Symmetrization (where we start seeing ghost samples)

In words...

The symmetrization Lemma is one of the major tools needed to derive VC error bounds. It is based on the introduction of a ghost sample, i.e., an additional but virtual sample of data.
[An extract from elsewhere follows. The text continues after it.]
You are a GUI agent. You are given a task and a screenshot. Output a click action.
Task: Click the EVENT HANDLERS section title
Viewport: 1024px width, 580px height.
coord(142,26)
With this ghost sample, we can bound the probability of having a large error between the empirical and expected risks via the probability of having a large error between the empirical risk computed on the training sample and the one computed on the ghost sample.
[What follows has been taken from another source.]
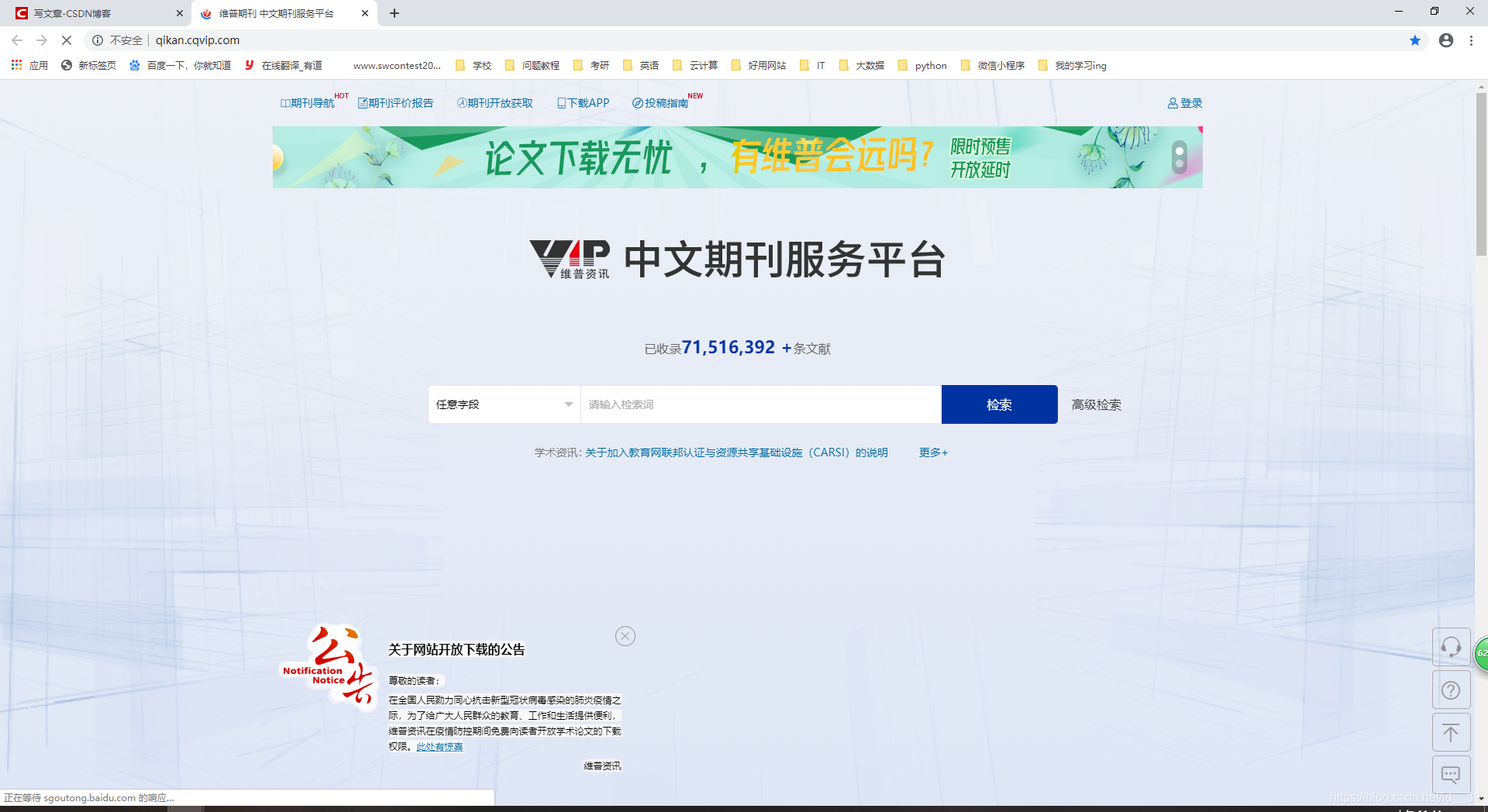Click the back-to-top arrow icon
Therefore, after applying the symmetrization Lemma, one is left with the task of bounding a quantity that only depends on the output of classifiers on two samples, i.e., for which capacity measures based on the projection of the function class on the sample can be used.

In pictures...

In maths...

Consider a ghost sample $$ D^\prime = \{ (X_i^\prime, Y_i^\prime)\}_{i=1}^N $$ of $N$ independent and identically distributed copies of $(X,Y)$. Then, the symmetrization Lemma states that

For $N\epsilon^2 \geq 2$, $$ P^N \left\{ \sup_{f\in\F} |R_{emp}(f) - R(f)| \geq \epsilon \right\} \leq 2 P^{2N} \left\{ \sup_{f\in\F} |R_{emp}(f) - R_{emp}^\prime(f)|\geq \frac{\epsilon}{2} \right\} , $$ and $$ P^N \left\{ \sup_{f\in\F} (R(f) - R_{emp}(f) ) \geq \epsilon \right\} \leq 2 P^{2N} \left\{ \sup_{f\in\F} ( R_{emp}^\prime(f) - R_{emp}(f) )\geq \frac{\epsilon}{2} \right\} , $$ where $R_{emp}^\prime(f) = \frac{1}{N} \sum_{i=1}^N \I{f(X_i^\prime) \neq Y_i^\prime}$ is the emprical risk computed on the ghost sample $D^\prime$.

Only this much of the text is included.